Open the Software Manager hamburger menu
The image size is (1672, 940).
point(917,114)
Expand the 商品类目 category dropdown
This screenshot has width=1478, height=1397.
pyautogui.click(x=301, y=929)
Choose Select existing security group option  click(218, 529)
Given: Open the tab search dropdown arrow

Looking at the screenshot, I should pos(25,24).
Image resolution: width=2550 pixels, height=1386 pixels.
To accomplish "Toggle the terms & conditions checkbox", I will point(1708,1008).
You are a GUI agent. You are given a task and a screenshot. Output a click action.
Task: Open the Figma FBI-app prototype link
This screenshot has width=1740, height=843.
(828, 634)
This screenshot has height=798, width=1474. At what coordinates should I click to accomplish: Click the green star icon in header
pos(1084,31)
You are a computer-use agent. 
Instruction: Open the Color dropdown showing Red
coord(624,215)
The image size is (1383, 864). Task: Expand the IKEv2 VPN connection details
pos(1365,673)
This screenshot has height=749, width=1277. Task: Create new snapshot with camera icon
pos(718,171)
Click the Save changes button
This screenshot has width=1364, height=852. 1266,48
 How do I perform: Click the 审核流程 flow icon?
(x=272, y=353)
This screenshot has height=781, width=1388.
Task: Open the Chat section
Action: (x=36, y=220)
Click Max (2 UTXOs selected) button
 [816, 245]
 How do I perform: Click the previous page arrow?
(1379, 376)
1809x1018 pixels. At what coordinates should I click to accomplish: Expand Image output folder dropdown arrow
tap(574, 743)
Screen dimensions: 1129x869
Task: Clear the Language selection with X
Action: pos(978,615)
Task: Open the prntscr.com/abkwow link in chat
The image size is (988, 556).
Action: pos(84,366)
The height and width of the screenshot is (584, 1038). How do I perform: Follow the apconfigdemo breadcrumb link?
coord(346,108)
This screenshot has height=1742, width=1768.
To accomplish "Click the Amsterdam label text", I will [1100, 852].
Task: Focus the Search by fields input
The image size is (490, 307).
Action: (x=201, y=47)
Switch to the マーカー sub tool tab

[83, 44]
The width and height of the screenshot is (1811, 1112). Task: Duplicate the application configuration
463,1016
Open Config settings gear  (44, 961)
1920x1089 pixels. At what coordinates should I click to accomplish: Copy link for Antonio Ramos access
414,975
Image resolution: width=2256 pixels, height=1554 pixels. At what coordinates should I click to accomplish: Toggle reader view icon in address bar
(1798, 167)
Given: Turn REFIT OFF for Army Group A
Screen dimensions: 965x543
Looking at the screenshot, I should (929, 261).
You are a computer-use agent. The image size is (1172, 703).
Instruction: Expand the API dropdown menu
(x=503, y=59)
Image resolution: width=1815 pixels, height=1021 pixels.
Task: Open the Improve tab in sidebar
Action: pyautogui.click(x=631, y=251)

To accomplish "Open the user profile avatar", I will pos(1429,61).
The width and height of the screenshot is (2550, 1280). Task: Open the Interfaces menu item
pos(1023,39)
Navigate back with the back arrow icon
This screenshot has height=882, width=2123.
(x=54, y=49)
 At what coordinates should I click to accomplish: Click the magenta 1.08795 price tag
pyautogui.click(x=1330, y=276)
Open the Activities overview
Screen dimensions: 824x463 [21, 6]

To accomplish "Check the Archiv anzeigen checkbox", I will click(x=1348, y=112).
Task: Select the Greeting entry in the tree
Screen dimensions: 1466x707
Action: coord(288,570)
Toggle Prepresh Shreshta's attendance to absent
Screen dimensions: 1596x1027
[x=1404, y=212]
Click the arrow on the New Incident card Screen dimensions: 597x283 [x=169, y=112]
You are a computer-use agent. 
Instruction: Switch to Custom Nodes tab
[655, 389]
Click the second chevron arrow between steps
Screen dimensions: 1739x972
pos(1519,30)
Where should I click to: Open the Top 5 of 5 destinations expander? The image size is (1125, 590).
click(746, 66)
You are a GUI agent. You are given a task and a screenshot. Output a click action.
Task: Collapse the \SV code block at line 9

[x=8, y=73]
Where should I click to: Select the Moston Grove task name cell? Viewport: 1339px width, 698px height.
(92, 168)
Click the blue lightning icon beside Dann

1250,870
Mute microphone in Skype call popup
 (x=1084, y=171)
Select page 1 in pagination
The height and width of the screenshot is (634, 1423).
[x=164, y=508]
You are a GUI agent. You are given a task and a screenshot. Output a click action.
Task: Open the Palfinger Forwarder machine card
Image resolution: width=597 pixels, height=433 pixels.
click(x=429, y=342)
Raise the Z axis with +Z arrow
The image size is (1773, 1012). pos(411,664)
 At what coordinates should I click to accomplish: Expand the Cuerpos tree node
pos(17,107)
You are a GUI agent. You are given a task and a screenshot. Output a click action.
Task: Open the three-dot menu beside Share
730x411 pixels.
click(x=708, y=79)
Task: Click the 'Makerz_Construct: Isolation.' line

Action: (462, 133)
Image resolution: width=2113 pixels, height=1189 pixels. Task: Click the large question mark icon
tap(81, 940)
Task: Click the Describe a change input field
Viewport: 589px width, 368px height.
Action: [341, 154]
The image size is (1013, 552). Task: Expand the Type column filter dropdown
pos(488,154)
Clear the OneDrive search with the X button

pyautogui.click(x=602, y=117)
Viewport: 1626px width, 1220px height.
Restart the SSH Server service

----

- Exercise requirements: Output, unchanged, only the lines from the one that holds "The image size is (1013, 552)." through the last line of the material above.

- Response area:
The image size is (1013, 552). Task: Expand the Type column filter dropdown
pos(488,154)
Clear the OneDrive search with the X button

pyautogui.click(x=602, y=117)
Viewport: 1626px width, 1220px height.
Restart the SSH Server service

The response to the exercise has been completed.